PROBLEM TO WORK ON: In the entries that follow, the line with "特定商取引法表記 (513, 2431)" opens the range and the line with "お申し込み (123, 2400)" closes it; repeat that range exactly, both lines included.

[Extracted records]
════

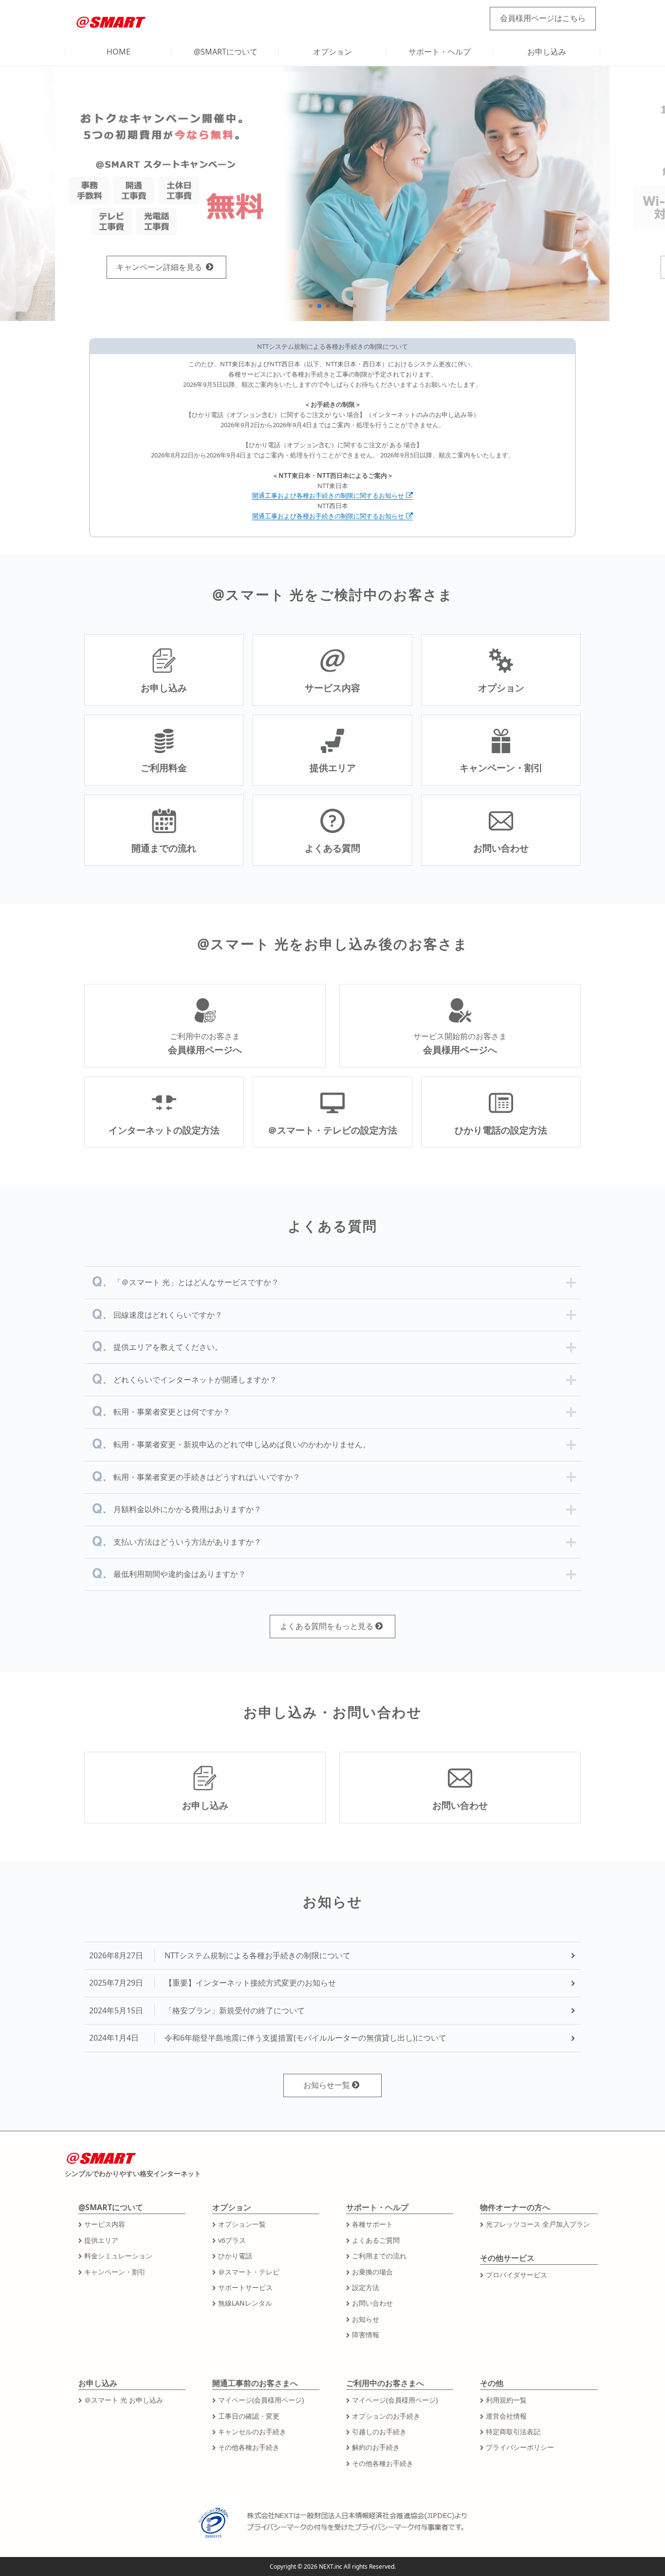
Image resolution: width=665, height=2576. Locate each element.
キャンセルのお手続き (252, 2431)
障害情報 (365, 2334)
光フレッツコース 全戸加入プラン (538, 2224)
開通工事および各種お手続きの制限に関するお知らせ (328, 495)
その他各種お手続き (248, 2447)
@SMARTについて (226, 51)
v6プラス (232, 2240)
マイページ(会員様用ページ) (261, 2400)
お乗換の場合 (372, 2271)
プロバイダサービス (516, 2274)
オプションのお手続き (386, 2416)
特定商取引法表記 (513, 2431)
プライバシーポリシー (520, 2447)
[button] (311, 306)
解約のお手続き (376, 2447)
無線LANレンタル (245, 2303)
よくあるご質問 (376, 2240)
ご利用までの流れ (379, 2255)
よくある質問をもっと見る (326, 1626)
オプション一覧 (242, 2224)
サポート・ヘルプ (439, 51)
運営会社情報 (506, 2416)
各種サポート (372, 2224)
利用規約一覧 (506, 2400)
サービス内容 (104, 2224)
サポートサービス (245, 2287)
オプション (332, 51)
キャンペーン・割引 (115, 2271)
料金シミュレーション (118, 2255)
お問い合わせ (372, 2303)
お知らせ (365, 2319)
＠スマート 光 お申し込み (123, 2400)
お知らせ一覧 (326, 2085)
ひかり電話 (235, 2255)
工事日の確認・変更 (248, 2416)
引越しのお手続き (379, 2431)
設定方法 (365, 2287)
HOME (118, 51)
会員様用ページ (543, 18)
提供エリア (101, 2240)
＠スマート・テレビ (248, 2271)
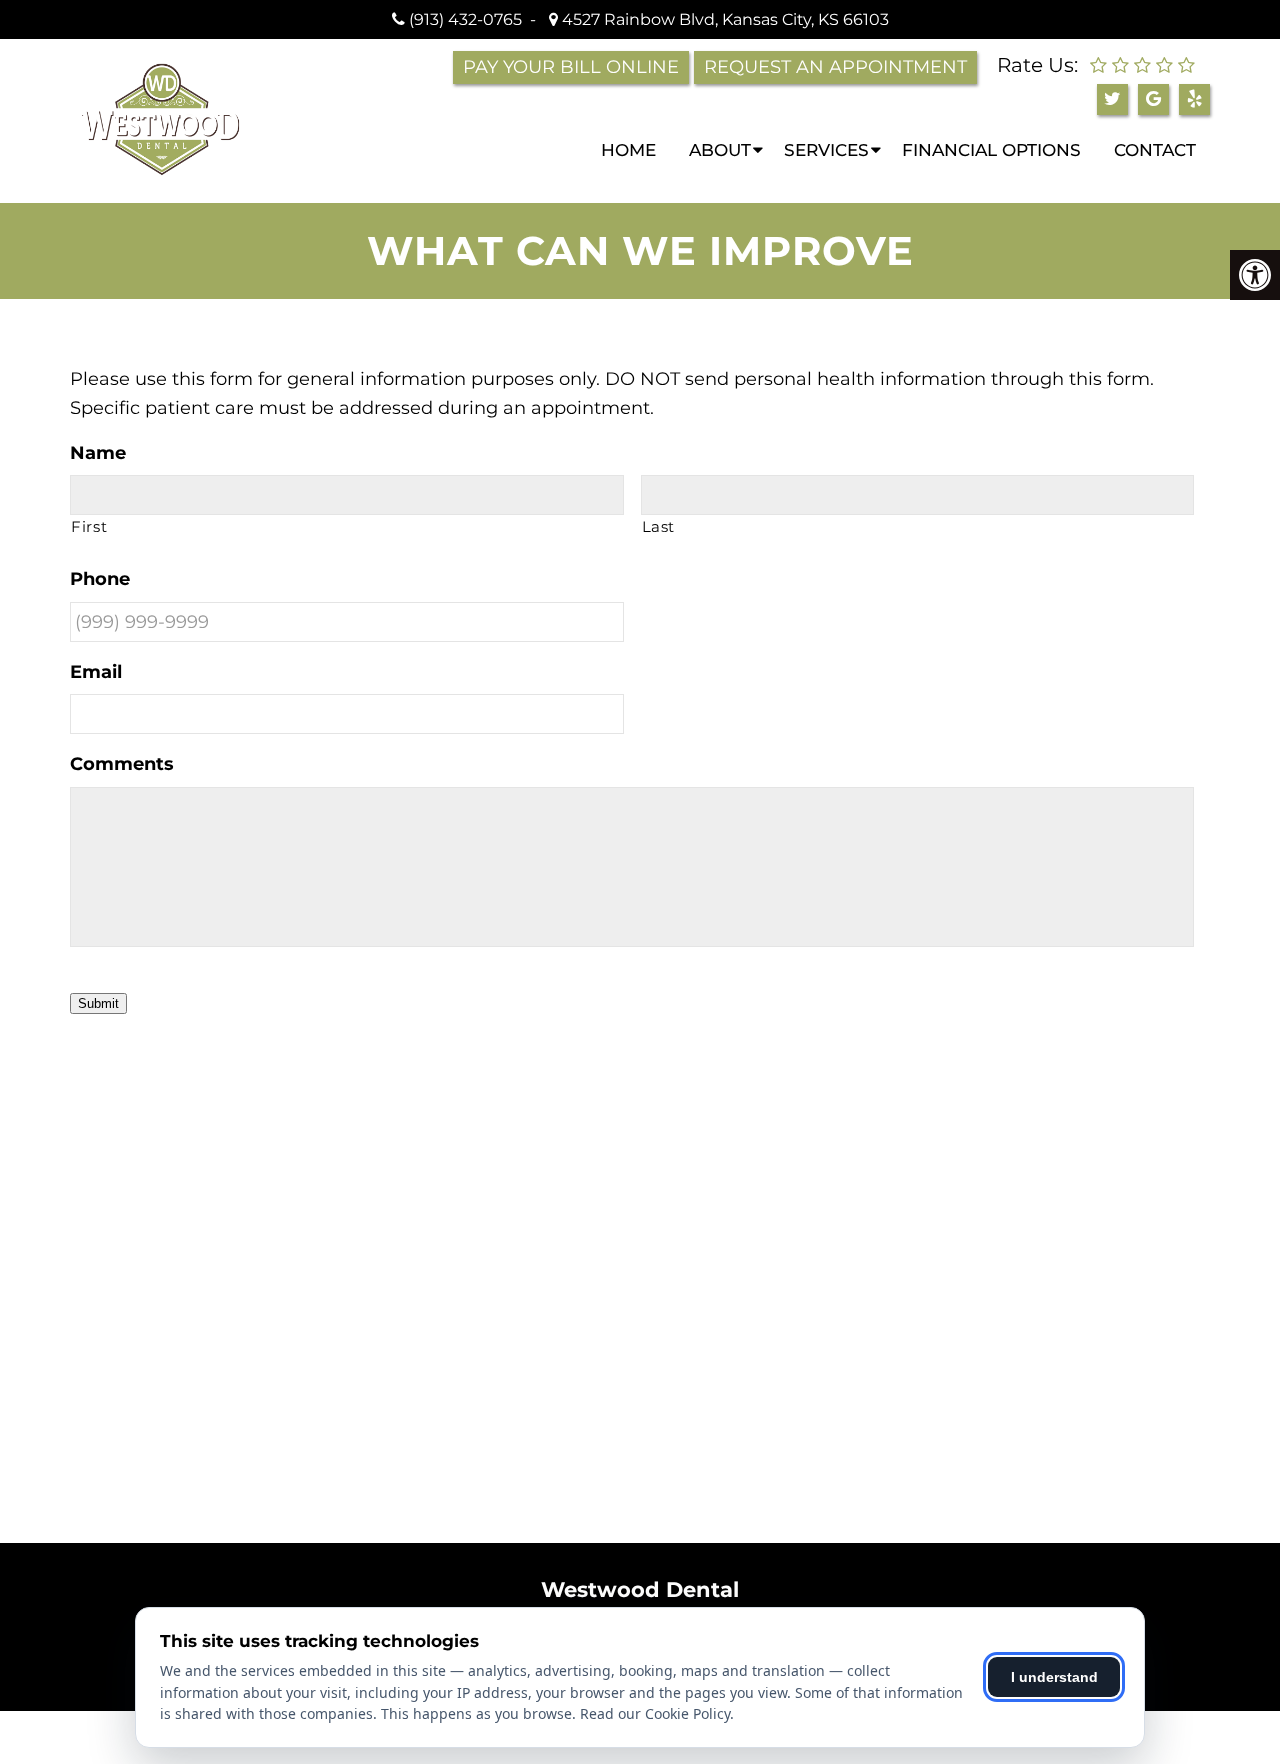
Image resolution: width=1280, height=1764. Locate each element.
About (720, 150)
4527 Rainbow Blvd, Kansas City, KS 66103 (723, 19)
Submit (98, 1003)
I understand (1054, 1677)
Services (826, 150)
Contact (1155, 150)
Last (659, 527)
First (89, 527)
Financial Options (991, 150)
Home (628, 150)
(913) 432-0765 (465, 19)
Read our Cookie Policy (655, 1713)
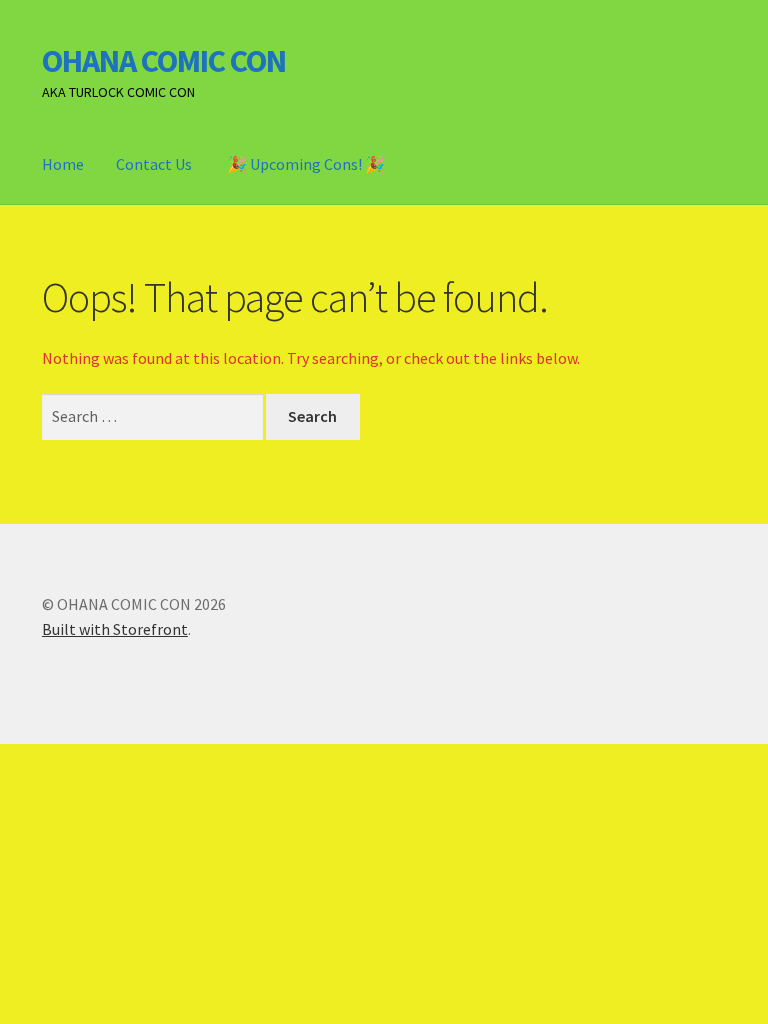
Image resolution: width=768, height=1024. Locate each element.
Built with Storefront (115, 629)
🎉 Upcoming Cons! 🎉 (306, 164)
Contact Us (154, 164)
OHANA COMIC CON (164, 61)
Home (63, 164)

════

TASK ANSWER:
特定商取引法表記 (513, 2431)
プライバシーポリシー (520, 2447)
[button] (311, 306)
解約のお手続き (376, 2447)
無線LANレンタル (245, 2303)
よくあるご質問 (376, 2240)
ご利用までの流れ (379, 2255)
よくある質問をもっと見る (326, 1626)
オプション一覧 (242, 2224)
サポート・ヘルプ (439, 51)
運営会社情報 (506, 2416)
各種サポート (372, 2224)
利用規約一覧 (506, 2400)
サービス内容 (104, 2224)
サポートサービス (245, 2287)
オプション (332, 51)
キャンペーン・割引 (115, 2271)
料金シミュレーション (118, 2255)
お問い合わせ (372, 2303)
お知らせ (365, 2319)
＠スマート 光 お申し込み (123, 2400)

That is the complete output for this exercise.